MongoDB Views

MongoDB Custom Table: We Planned 2 Weeks, It Took 9 Months

Learn how we built a high-performance MongoDB table view that handles nested, irregular documents at 60fps, even with 100k rows and 1000 columns.

Working with large MongoDB datasets in a table view inside a GUI

When we started building VisuaLeaf, a MongoDB GUI, I figured the table component would be the easy part. Just use ag-Grid or HandsOnTable, right?

I was so wrong.

MongoDB documents aren't tabular. They're deeply nested, wildly irregular, with 19 different BSON types that all need special handling. When you try to force hierarchical data into a flat grid, things break in spectacular ways.

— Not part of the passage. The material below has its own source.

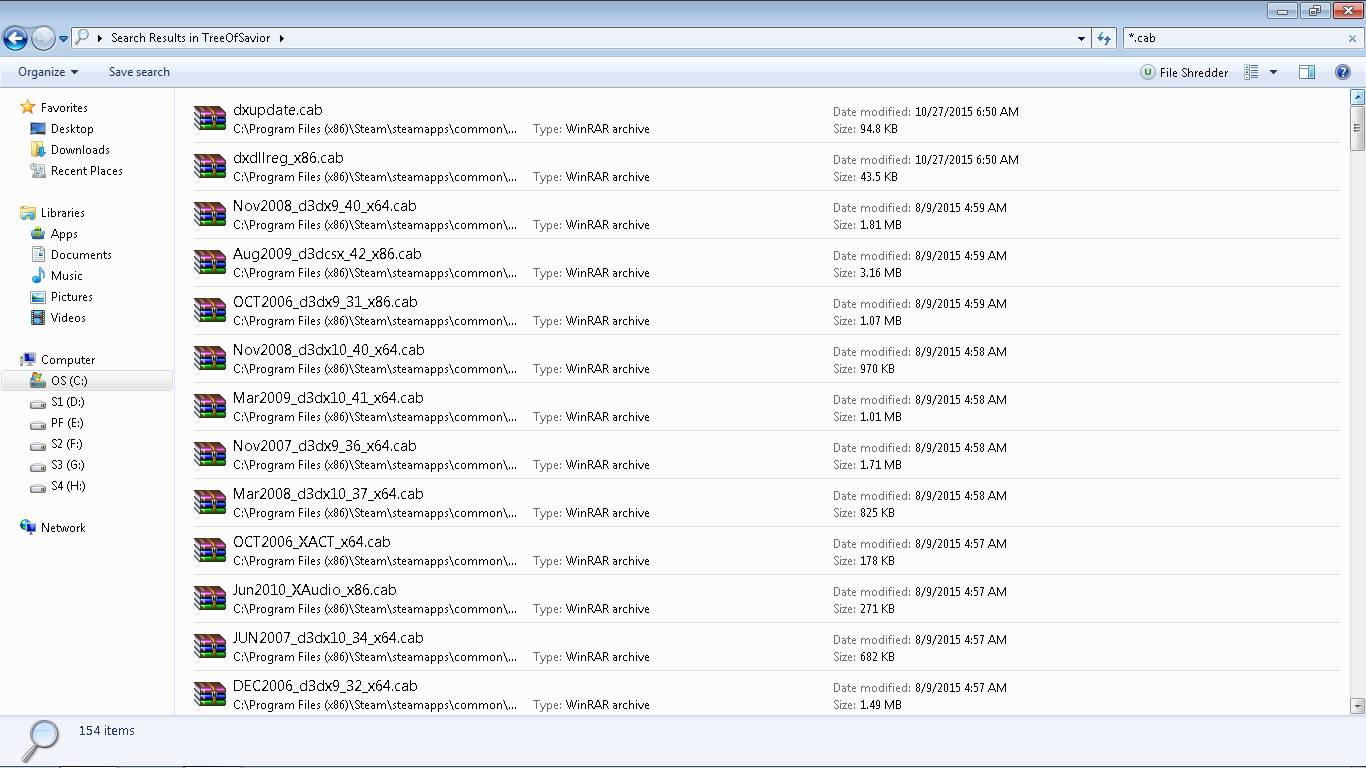Toggle the preview pane button
Image resolution: width=1366 pixels, height=768 pixels.
[x=1306, y=72]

We spent a month evaluating every major data table library. Then we spent nine months building our own from scratch - the last three of those months were spent optimizing it from "crashes at 1k rows" to "smooth at 100k rows at 60fps."

This is that story.

Why Existing Libraries Didn't Work

MongoDB documents are deeply nested (user.address.city), have 19 specialized BSON types (ObjectId, NumberLong, Decimal128), and every document can have completely different fields. We needed to display 100k+ documents with smooth scrolling while preserving all type information.

The Libraries We Evaluated

HandsOnTable is technically sophisticated with nested object support, but assumes schemas are known upfront. It only scans the first row to determine columns (source), so you must pre-scan all 100k docs and define ~500 columns before initialization - causing 5-30 second init times vs. our lazy 2-second approach. We also needed drag-to-external-zones (for our query builder) and a tree-like expansion UX rather than spreadsheet columns.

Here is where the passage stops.